--- About this exercise ---
What you write should be an exact repeat of the lines from the one with "You are a GUI" through the final line below, minus the pictures.

--- Stored items ---
=======

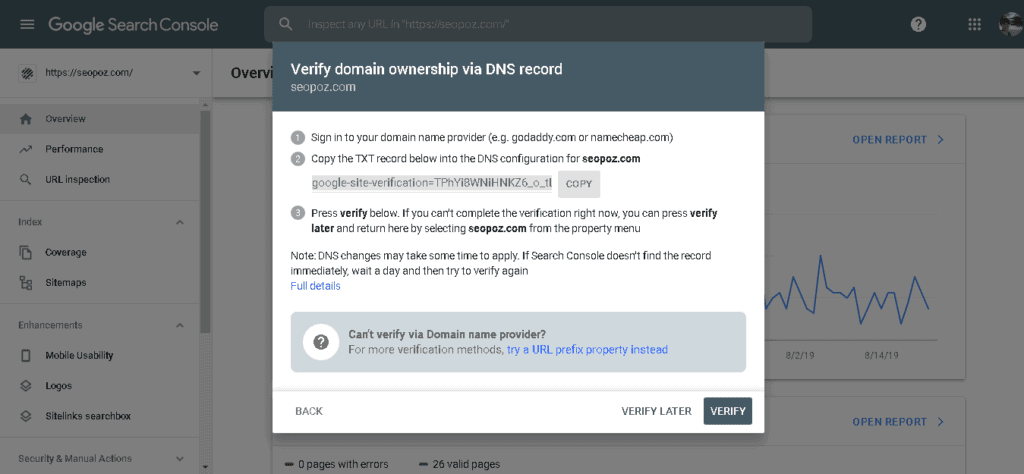
Task: Click the Sitemaps icon in sidebar
Action: [26, 283]
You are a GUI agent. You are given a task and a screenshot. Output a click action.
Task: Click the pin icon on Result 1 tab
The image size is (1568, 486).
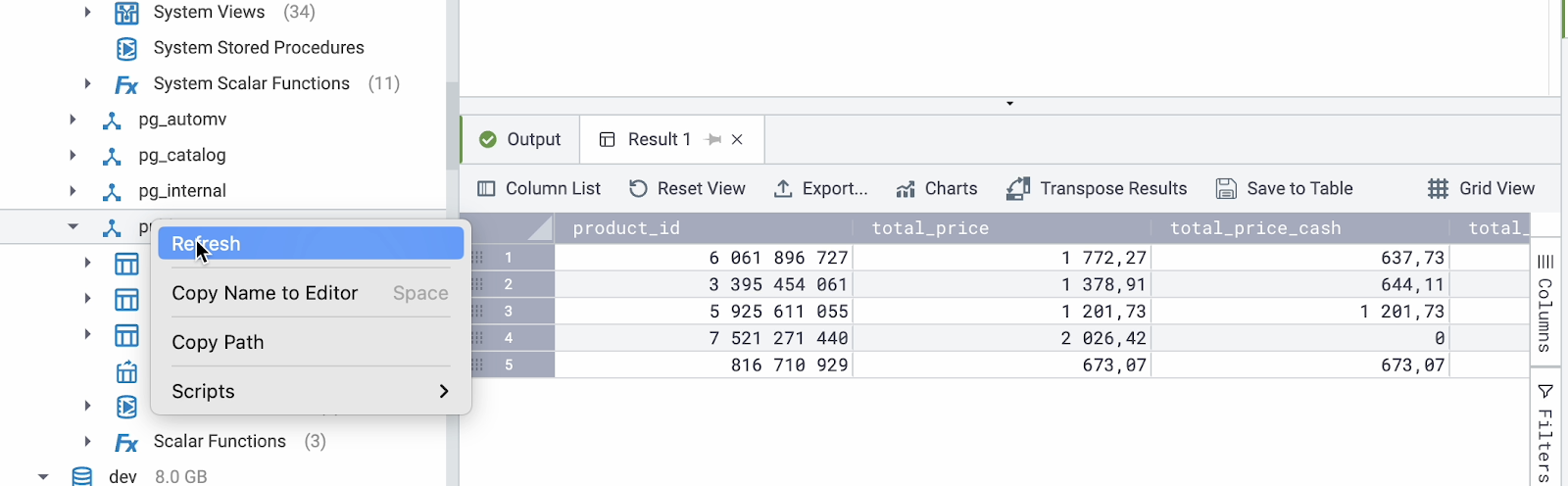[x=713, y=140]
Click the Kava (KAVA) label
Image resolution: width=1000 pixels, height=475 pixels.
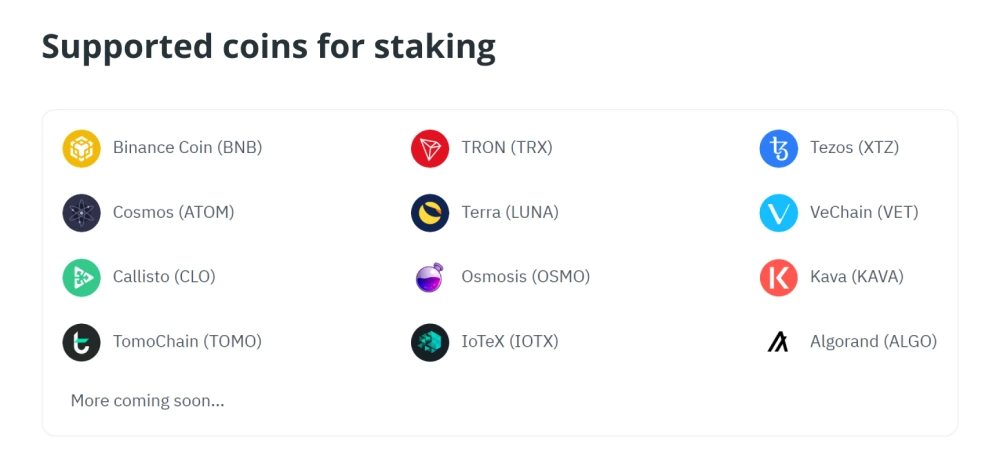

=======

--- Final answer ---
You are a GUI agent. You are given a task and a screenshot. Output a click action.
Task: Click the pin icon on Result 1 tab
The image size is (1568, 486).
[x=713, y=140]
Click the Kava (KAVA) label
Image resolution: width=1000 pixels, height=475 pixels.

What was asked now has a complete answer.